What to do:
How many lines of the items below contain the word "accomplish"? Reply with only the number.

Stored data entries:
========================================

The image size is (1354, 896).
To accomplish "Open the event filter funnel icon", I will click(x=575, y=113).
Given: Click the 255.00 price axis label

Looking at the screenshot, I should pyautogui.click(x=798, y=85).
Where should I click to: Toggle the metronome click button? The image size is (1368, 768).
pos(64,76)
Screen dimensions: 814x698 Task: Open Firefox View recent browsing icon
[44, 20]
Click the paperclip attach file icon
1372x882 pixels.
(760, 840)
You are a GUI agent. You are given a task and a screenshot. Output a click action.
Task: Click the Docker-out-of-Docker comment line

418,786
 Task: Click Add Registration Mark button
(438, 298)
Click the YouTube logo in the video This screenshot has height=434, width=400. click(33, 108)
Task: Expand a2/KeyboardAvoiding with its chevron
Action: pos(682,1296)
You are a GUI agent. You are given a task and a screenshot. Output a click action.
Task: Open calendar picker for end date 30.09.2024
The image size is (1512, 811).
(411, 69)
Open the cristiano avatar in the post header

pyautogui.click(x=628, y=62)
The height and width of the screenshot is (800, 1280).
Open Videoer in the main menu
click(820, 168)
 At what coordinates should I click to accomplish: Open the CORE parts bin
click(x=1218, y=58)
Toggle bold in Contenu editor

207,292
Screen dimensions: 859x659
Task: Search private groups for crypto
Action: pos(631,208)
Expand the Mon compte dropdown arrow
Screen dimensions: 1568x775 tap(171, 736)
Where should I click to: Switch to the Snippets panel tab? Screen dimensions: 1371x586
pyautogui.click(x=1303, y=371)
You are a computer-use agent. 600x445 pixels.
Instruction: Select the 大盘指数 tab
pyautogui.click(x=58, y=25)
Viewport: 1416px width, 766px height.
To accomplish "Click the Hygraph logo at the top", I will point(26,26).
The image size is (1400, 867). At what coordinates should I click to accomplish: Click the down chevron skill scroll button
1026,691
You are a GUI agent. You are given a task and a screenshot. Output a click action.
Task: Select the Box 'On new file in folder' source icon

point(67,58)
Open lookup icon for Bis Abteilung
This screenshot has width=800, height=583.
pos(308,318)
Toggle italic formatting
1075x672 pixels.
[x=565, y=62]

========================================

Response to the task:
4